Aimee and I need a little down day, so today we hung around Arromanches. We started with coffee at a little street-side cafe and then perused a sale that sprung up along the streets. It looked like a town garage sale with some antiques thrown in.
We followed that up with a couple hours inside the local D-Day Landing Museum. There are literally dozens of museums in Normandy about D-Day. The one here has a lot of general info but focuses on the Artificial Port that was built here. It was nicknamed Port Winston because of Churchill’s determination to design it. D-Day heroics on the beaches get a lot of press, but behind the scene actions like these massive innovative engineering projects were key to invasion success. Germany had all the harbors heavily fortified. Without a means to deliver the necessary supplies, the breakout from Normandy would have dragged on for years.
The museum had a great movie and very intricate models that illustrated how the port was assembled and operated. First old ships and concrete boats were towed across the Channel and sunk to protect the harbor from the nasty weather that plagues Normandy. Then floating docks and causeway roads were arranged to offload ships. Half of these were lost in transit crossing the Channel. An identical harbor at Omaha Beach lasted only days, but the one here survived for months.
We then had a long lunch at a street-side cafe with a big bottle of cider. It is too cold here for grapes, so cider is the alcoholic beverage of choice. Arromanches is a very popular beach resort. We lingered at our table to people-watch. This included a group of Americans touring Normandy on tandem bicycles.

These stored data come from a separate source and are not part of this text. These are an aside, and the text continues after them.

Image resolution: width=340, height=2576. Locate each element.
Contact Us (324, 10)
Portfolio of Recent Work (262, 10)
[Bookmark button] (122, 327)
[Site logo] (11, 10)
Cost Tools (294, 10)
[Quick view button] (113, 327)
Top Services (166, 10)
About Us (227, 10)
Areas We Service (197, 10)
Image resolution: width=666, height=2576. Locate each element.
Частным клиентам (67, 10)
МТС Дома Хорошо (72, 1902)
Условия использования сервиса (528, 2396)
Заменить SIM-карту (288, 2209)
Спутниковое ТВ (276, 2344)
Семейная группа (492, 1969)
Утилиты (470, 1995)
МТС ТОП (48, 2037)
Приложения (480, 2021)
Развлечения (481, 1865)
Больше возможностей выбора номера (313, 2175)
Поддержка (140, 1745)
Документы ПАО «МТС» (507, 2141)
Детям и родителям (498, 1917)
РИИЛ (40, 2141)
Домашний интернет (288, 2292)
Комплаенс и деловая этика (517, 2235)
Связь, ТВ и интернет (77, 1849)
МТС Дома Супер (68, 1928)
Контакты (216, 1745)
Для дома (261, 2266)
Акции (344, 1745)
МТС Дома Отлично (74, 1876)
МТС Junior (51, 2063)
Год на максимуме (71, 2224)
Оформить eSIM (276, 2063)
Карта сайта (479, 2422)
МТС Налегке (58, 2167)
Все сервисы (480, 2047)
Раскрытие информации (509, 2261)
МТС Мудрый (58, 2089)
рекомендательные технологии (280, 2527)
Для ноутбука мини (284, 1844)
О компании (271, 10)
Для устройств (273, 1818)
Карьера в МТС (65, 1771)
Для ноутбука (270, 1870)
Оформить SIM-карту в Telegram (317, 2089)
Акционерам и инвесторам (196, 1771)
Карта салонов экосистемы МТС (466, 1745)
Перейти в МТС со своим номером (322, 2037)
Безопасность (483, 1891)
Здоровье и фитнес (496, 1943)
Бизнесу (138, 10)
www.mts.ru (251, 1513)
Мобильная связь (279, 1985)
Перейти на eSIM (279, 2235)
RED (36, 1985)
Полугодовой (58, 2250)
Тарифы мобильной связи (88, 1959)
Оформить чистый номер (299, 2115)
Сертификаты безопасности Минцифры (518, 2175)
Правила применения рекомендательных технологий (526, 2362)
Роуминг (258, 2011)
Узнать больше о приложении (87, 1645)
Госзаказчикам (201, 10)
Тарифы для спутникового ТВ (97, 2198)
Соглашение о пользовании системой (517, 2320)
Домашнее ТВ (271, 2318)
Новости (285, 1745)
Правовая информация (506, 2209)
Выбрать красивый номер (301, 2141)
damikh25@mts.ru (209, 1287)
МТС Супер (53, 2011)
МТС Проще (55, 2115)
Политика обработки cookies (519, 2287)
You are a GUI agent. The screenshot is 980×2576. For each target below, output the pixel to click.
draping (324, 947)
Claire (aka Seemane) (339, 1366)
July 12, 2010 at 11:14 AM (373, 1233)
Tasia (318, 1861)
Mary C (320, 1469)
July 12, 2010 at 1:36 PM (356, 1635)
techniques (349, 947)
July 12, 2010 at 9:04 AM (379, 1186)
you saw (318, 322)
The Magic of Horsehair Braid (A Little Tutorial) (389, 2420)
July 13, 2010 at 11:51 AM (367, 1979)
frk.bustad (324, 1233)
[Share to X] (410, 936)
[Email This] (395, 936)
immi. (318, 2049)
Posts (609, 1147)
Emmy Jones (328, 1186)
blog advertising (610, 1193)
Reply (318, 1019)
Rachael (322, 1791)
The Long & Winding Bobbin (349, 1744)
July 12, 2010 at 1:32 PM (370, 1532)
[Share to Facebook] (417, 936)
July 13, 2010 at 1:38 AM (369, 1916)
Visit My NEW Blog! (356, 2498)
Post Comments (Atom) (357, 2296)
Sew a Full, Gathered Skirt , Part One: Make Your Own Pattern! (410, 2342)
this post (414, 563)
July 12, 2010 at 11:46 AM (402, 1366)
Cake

After lunch we walked uphill, where we get a great view of the dozen or so surviving elements of the harbor. Also here is Arromanches 360, a circular cinema that shows a film called “Normandy’s 100 days”. Aimee and I weren't expecting much but it was well done. It conveys a lot of the emotions of the invasion through the flashing of photos on the many screens combined with a stirring cannon-laden sound track.